Inference on a device
In this approach, the machine learning model is loaded into the client mobile application. To make a prediction, the mobile application runs all the inference computations locally on the device, on its own CPU or GPU. It need not communicate to the server for anything related to machine learning.
Speed is the major reason for doing inference directly on a device. We need not send a request over the server and wait for the reply. Things happen almost instantaneously.
Since the model is bundled along with the mobile application, it is not very easy to upgrade the model in one place and reuse it. The mobile application upgrade has to be done. The upgrade push has to be provided to all active users. All this is a big overhead and will consume a lot of effort and time.
Even for small changes, retraining the model with very few additional parameters will involve a complex process of an application upgrade, pushing the upgrade to live users, and maintaining the required infrastructure for the same.
The benefits of using this approach are as follows:
- Users can use the mobile application in offline mode.

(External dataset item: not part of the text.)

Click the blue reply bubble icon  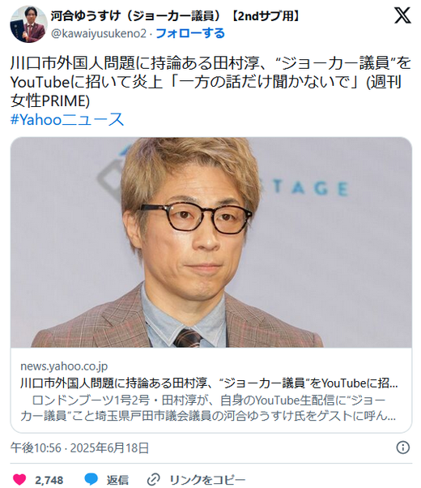91,480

Availability of the network is not essential to operate the mobile application.
- The prediction and inference can happen very quickly since the model is right there along with the application source code.
- The data required to predict need not be sent over the network and hence no bandwidth cost is involved for users.
- There is no overhead to run and maintain server infrastructure, and multiple servers can be managed for user scalability.
What we need to be careful about when we go for this approach is the following:
- Since the model is included along with the application, it is difficult to make changes to the model. The changes can be done, but to make the changes reach all client applications is a costly process that consumes effort and time.
- The model file, if huge, can increase the size of the application significantly.
- The prediction logic should be written for each OS platform the application supports, say iOS or Android.
- All of the model has to be properly encrypted or obfuscated to make sure it is not hacked by other developers.
In this book, we are going to look into the details of utilizing the SDKs and tools available to perform tasks related to machine learning locally on a mobile device itself.